____ Task material

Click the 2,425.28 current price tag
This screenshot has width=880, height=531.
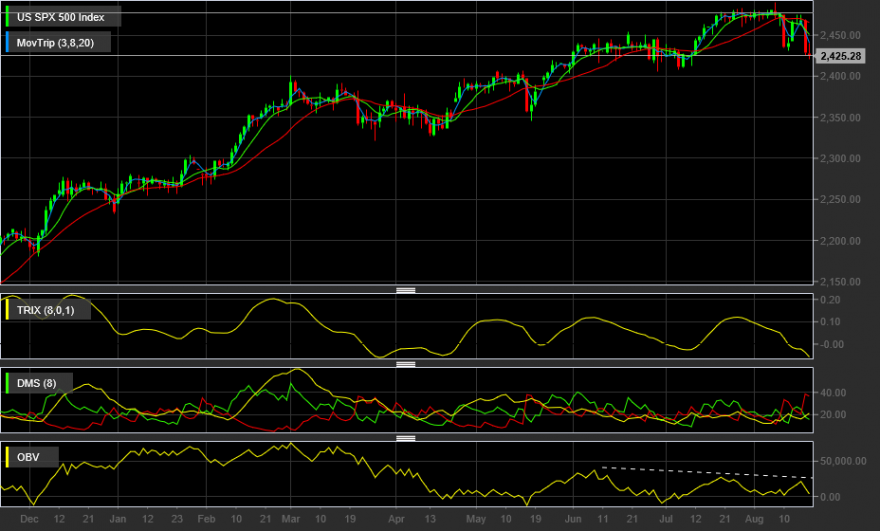pos(840,56)
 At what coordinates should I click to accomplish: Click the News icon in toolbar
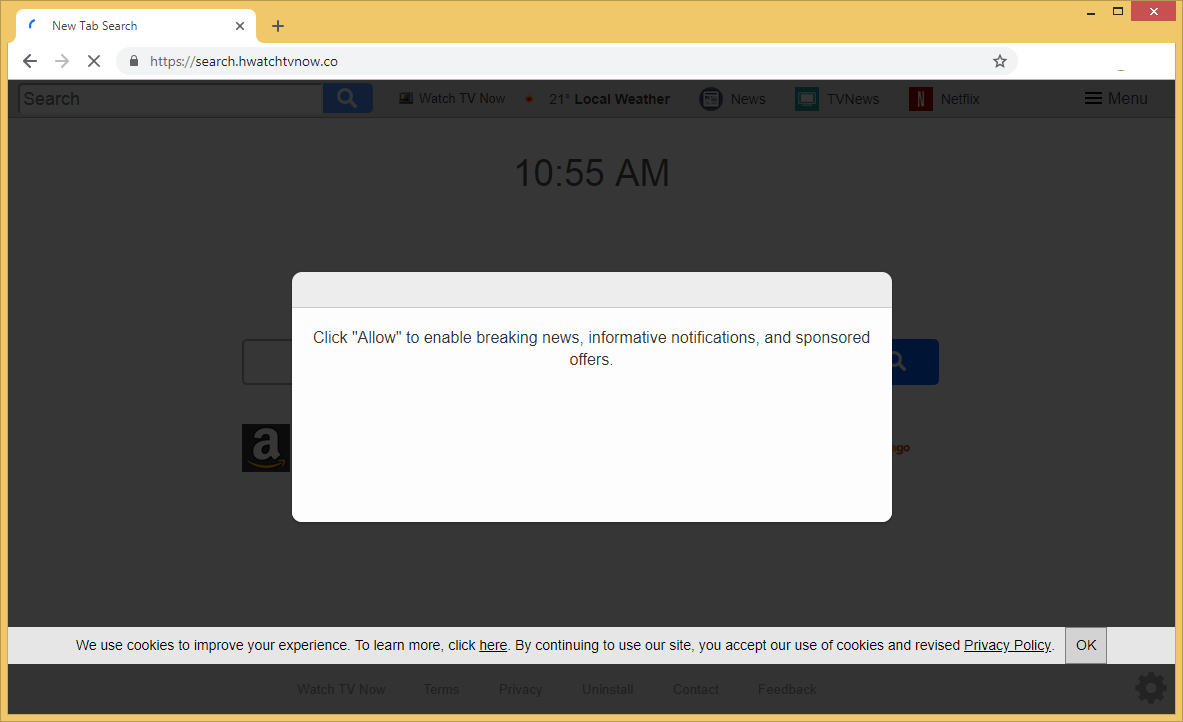[x=711, y=99]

________

Print, without pictures, exactly the lines from the one containing "This screenshot has width=880, height=531." through the final line of the records above.

## Exercise solution
This screenshot has width=880, height=531.
pos(840,56)
 At what coordinates should I click to accomplish: Click the News icon in toolbar
[x=711, y=99]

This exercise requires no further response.